- **Activity**: Can you retype the stretch of the article on tracking brain chemicals from "The research, published" through "wet, salty environments.", word for word?

- **Study text**:
Start of Block
Researchers have developed a novel method for tracking the activity of small molecules in the brain, including the neurotransmitters serotonin and dopamine. Pairing tiny artificial receptors with semiconductor devices that are able to function in living tissue, the team was able to observe brain chemicals at a high level of detail.
The research, published in the journal Science, is part of the BRAIN Initiative, a large-scale collaboration among government, private industry, nonprofits, and numerous colleges and universities.
"Understanding the fundamentals of how neurotransmission occurs will help us understand not only how our brains work, but what's going on in psychiatric disorders," said lead researcher. "In order to move forward with dramatically better treatments, we need to understand how we encode information about anxiety or mood--processes that can go awry, sometimes with devastating consequences."
Researchers envisioned coupling artificial receptors with a nanoscale signaling platform. A major hurdle, however, was that the required transistors, which are basic units of computers and cell phones, and are needed to process a signal, don't work well in wet, salty environments.
"The workhorse of any transistor is the semiconductor," the lead researcher said. "But when you put it in salt water, the salt ions--charged atoms--line up on the semiconductor surface, and shield it, preventing detection of electric field changes. The question was, 'How can we tap into the powerful science and sensitivity of existing transistors to use them in high-salt environments like the brain?'
"Our breakthrough was that we used a different kind of receptor that was biologically inspired--after all, life began with RNA," the lead author said. "The Columbia investigators develop nucleic acid sequences that act as receptors, called aptamers, which are small enough that some part is close to semiconductor surfaces. And in this, we've overcome the 'salt shielding' problem."
End of Block
- **Collected data**:
Start of Block
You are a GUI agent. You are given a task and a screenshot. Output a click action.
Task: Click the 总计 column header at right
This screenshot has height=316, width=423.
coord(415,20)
End of Block
- **Task output**:
The research, published in the journal Science, is part of the BRAIN Initiative, a large-scale collaboration among government, private industry, nonprofits, and numerous colleges and universities.
"Understanding the fundamentals of how neurotransmission occurs will help us understand not only how our brains work, but what's going on in psychiatric disorders," said lead researcher. "In order to move forward with dramatically better treatments, we need to understand how we encode information about anxiety or mood--processes that can go awry, sometimes with devastating consequences."
Researchers envisioned coupling artificial receptors with a nanoscale signaling platform. A major hurdle, however, was that the required transistors, which are basic units of computers and cell phones, and are needed to process a signal, don't work well in wet, salty environments.